Sie glaube nicht mehr, dass die Welt in dem Bürgerkrieg wirklich noch nach Gerechtigkeit für die Opfer suche, sagte del Ponte weiter. Als 2011 die UNO-Ermittlungen in dem Konflikt anfingen, seien die Vertreter der syrischen Regierung die Bösen gewesen. Mittlerweile hätten in dem Krieg aber alle Kriegsverbrechen begangen. Die Terroristen, der IS, die Opposition und die Regierung.

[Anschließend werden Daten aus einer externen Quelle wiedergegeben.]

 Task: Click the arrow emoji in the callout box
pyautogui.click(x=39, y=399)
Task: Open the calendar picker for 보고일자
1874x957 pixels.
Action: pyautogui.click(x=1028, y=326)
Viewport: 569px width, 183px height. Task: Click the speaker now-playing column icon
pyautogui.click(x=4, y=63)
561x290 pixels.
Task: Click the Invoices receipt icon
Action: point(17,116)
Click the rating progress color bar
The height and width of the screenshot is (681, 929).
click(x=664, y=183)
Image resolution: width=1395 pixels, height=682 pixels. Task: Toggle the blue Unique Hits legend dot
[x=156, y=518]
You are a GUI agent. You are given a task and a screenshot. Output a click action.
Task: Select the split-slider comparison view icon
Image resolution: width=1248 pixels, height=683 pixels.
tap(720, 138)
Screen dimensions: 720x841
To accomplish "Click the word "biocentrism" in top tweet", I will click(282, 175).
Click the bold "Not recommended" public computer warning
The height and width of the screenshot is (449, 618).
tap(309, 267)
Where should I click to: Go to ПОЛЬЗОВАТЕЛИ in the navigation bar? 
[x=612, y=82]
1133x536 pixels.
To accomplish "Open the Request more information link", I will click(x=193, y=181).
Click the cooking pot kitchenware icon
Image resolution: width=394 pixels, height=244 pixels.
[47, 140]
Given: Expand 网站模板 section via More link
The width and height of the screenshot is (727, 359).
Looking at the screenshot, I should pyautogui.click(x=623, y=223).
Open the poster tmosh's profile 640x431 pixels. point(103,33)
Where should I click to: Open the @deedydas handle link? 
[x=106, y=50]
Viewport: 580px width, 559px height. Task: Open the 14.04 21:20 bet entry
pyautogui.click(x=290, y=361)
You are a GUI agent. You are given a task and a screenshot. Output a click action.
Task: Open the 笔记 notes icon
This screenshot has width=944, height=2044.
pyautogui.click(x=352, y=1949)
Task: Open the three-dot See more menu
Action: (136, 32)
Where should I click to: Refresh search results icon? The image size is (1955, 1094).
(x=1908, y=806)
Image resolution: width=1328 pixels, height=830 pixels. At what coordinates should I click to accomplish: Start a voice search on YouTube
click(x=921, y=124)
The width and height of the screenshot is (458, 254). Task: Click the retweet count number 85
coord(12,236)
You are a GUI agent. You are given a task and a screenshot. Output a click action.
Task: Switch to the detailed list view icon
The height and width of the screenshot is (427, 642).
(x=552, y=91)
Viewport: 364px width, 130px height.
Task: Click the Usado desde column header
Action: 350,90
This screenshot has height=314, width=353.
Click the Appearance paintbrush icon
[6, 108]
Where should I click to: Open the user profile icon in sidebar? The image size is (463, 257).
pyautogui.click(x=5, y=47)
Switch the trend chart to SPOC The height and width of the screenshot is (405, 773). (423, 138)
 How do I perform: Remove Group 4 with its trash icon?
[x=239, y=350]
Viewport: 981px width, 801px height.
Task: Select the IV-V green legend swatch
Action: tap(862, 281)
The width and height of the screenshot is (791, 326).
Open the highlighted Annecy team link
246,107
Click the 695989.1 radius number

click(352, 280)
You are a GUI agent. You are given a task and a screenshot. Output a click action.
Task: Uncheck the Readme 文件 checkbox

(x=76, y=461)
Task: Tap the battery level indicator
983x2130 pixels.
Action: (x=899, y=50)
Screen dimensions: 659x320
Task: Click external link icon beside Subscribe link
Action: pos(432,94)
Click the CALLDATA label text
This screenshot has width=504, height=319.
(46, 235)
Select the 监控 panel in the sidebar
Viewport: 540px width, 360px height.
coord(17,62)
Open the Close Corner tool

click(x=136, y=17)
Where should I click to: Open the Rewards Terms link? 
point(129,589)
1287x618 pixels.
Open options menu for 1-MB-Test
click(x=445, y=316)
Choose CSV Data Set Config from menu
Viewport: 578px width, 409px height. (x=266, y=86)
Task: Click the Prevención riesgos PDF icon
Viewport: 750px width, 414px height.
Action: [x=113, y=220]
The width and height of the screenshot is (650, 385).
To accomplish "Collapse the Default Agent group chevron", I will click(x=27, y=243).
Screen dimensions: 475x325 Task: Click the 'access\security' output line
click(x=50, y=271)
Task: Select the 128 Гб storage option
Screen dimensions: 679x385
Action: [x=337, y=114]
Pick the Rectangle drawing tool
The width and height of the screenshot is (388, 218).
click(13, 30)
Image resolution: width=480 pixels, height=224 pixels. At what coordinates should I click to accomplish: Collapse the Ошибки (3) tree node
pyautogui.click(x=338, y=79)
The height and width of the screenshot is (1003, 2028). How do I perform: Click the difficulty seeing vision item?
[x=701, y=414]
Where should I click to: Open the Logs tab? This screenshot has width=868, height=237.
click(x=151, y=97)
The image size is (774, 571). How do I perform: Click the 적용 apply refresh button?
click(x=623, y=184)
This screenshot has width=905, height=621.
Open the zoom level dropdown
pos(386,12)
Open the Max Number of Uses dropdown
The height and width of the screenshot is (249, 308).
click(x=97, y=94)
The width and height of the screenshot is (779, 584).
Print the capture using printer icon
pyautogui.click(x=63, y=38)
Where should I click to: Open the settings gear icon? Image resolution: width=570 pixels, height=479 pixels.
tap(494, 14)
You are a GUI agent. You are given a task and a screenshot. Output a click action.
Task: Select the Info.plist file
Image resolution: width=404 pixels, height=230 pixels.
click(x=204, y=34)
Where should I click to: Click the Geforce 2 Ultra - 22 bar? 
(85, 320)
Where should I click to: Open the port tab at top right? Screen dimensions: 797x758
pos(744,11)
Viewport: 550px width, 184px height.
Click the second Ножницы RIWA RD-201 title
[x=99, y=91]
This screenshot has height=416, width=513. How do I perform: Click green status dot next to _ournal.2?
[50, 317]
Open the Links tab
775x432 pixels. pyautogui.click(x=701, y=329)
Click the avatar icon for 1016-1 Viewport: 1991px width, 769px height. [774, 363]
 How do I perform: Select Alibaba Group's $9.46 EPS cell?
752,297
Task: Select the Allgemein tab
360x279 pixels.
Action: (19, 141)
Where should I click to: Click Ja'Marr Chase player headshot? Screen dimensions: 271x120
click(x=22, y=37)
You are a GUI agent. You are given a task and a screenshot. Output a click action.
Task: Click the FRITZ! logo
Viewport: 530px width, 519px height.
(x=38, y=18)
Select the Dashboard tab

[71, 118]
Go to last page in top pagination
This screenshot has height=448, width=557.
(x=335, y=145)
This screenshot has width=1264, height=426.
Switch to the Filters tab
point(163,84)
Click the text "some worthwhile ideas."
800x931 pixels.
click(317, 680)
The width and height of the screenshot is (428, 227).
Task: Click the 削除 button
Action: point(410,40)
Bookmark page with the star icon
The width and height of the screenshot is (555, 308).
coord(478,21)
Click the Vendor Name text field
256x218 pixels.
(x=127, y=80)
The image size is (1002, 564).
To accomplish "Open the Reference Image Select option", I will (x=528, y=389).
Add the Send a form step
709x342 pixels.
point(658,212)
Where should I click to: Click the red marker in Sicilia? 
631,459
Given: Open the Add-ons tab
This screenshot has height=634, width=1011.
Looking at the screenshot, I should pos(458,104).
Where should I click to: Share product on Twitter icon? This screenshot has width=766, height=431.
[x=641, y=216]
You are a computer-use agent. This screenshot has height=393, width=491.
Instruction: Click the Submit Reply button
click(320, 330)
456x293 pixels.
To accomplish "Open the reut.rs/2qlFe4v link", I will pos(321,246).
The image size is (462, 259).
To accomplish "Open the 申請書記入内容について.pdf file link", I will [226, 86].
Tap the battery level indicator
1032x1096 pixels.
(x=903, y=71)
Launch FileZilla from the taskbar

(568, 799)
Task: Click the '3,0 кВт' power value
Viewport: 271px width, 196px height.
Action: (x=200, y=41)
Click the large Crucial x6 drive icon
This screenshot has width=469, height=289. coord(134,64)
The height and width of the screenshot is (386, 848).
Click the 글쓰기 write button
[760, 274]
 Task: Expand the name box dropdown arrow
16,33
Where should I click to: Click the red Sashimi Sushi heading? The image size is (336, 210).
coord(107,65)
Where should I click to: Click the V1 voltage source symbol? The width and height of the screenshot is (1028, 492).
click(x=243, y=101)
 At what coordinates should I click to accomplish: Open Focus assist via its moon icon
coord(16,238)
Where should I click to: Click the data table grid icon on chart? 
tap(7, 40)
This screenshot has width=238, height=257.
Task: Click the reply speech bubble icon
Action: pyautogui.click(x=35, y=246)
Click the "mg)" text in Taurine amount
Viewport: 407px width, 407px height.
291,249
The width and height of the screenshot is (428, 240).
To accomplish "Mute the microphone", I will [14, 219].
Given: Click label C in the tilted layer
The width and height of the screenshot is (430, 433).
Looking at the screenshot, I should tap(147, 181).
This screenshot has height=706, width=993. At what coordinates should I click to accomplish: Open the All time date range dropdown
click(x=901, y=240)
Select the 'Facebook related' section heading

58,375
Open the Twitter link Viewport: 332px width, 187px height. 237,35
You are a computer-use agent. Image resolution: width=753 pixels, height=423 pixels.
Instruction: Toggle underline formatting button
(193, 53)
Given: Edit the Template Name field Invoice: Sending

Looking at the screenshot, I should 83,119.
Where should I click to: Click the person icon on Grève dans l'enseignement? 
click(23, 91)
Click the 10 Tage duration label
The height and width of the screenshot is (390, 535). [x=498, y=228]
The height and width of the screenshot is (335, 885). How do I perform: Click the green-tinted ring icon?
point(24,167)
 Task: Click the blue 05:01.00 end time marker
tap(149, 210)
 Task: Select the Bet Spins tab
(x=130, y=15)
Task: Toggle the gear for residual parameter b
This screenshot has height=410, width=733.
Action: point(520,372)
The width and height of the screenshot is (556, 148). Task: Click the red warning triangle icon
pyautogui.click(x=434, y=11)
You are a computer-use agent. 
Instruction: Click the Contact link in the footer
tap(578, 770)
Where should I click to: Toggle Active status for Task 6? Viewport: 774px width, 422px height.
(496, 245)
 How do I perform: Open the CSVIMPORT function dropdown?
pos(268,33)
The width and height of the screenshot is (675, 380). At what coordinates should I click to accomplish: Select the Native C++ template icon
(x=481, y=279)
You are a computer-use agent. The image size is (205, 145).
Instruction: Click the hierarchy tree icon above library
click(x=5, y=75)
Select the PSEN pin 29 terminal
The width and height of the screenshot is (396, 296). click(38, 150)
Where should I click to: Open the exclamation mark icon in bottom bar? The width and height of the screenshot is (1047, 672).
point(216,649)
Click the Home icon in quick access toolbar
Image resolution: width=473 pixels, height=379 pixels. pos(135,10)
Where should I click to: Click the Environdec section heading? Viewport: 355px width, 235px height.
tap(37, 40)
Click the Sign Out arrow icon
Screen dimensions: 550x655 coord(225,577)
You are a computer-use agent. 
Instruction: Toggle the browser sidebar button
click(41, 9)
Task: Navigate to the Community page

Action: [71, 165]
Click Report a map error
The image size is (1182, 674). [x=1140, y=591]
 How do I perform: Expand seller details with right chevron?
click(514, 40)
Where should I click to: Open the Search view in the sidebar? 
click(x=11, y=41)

Es freue sie zwar sehr, dass heute bewiesen werden könne, dass etwa die syrische Regierung hinter der Gasattacke auf Khan Shaykhun vom 4. April 2017 stecke. Derzeit gebe es aber keinen politischen Willen für eine Strafverfolgung dieser Kriegsverbrecher. Die Mitglieder des UNO-Sicherheitsrates würden schweigen, kritisiert del Ponte.

Intervention nötig

Del Ponte hielt respektive hält eine militärische Intervention für notwendig. Die Amerikaner hätten mit einer solchen Intervention gedroht. «Doch wenn Sie schon drohen, müssen Sie konsequent bleiben.» Sie kritisiert auch die Diplomatie: «Erinnern Sie sich an die Ukraine? Da packten alle Aussenminister ihre Zahnbürsten ein und flogen nach Kiew. Ganz anders ins Syrien: Niemand ging nach Damaskus und versuchte, mit Assad zu sprechen.»

Die frühere UNO-Chefanklägerin Carla del Ponte trat Anfang August aus der Unabhängigen Internationalen UNO-Untersuchungskommission für Syrien aus. Die Tessinerin kritisierte, dass sie keine Einflussmöglichkeiten habe, wenn der UNO-Sicherheitsrat trotz dutzender Berichte über schwere Menschenrechtsverletzungen und Kriegsverbrechen nichts unternehme.